IT execs are dealing with network management tool sprawl and employee skills gaps. They are also struggling to gain visibility across increasingly distributed networks, including SaaS instances that are not under their direct control.
Even the terminology is evolving. Terms like network monitoring or network management are being replaced with buzzwords like network observability or unified observability, according to a recent report from Enterprise Management Associates (EMA.)
Whatever wording is used to describe modern network management, there is agreement on what such a platform should include. On the basic networking level, the system needs to have the capability to ingest data from logs, traces, events and other metrics in order to troubleshoot problems, prevent outages from occurring in the future, and optimize network performance through automation.
Moving up the stack, management platforms should also provide application performance management (APM), and insight into the customer/user experience, known as digital experience management (DEM). Observability platforms are also extending into DevOps (NetDevOps), they share data with security teams for incident response and vulnerability management, and they leverage artificial intelligence (AIOps).
A single platform that does it all probably doesn’t exist. But we’ve identified 10 leading vendors that are working hard to get there. This subjective list is weighted heavily in favor of vendors with broad platforms, rather than point products, and with vendors that have demonstrated an intention to aggressively expand their portfolio of capabilities rather than stand pat in a particular niche.
1. IBM: From Tivoli to Turbonomic
Why they’re here: From its purchase of network management vendor Tivoli Systems in 1996 to its acquisition of APM innovator Instana in 2020, IBM has maintained its position as a power player in the management of networks, mainframe/server infrastructure, applications, and cloud-based assets. As one might expect from IBM, there are a raft of product lines: Legacy Tivoli systems have been re-branded and updated, products have been added through acquisition (SevOne for network performance management, QRadar for network security management).

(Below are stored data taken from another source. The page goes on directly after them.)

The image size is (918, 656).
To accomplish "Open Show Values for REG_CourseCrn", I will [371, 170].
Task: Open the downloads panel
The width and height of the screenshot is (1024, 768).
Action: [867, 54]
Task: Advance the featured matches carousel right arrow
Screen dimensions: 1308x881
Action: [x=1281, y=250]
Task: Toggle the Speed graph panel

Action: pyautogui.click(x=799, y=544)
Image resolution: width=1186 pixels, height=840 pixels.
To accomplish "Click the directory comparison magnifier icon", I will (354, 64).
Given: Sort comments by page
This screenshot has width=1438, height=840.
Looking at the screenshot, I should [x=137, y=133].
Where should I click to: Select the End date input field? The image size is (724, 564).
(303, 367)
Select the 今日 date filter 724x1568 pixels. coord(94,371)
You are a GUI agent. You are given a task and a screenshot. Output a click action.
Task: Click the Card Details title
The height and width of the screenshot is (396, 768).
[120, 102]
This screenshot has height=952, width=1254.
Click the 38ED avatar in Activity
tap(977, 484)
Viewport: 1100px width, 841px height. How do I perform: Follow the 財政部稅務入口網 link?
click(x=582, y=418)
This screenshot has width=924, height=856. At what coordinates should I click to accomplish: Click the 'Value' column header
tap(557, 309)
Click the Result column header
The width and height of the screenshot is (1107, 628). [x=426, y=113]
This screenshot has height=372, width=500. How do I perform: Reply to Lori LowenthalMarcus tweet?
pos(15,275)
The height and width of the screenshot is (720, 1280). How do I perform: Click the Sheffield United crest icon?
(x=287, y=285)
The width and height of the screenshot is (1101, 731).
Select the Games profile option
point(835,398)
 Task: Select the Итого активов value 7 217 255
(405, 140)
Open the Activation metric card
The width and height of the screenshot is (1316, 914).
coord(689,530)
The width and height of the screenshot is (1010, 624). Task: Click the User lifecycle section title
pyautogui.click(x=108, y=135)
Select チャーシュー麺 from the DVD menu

And IBM has developed new offerings internally, such as IBM Cloud Pak for Watson AIOps.
Power moves: Bought Turbonomic, an application resource management (ARM) and network performance management (NPM) software provider.
By the numbers: $1.5 billion: Exact numbers weren’t released, but it was reported that IBM paid between $1.5 billion and $2 billion for Turbonomic.
Outlook: IBM wants to provide customers with AI-based automation that spans AIOps, application performance and IT resource observability built on its Red Hat OpenShift cloud platform and delivered either as a product or managed service. The challenge will be merging the Turbonomic and Instana acquisitions into a seamless, hybrid-cloud management architecture that extends from data center mainframes to cloud-based containers.
2. Cisco: Moving up the stack through key acquisitions
Why they’re here: When you’re the market leader in routers, switches, firewalls, wireless access points and SD-WAN devices, and the technology trend is to decouple hardware from an overlay management plane, it’s only natural that you would dive headlong into management. Under the DNA Center umbrella, Cisco offers automated network operations, AIOps, DevOps, SecOps and customer experience monitoring. Cisco is also attempting to achieve full-stack observability through acquisition.
Power moves: Bought ThousandEyes for agent-based network performance optimization and AppDynamics for APM.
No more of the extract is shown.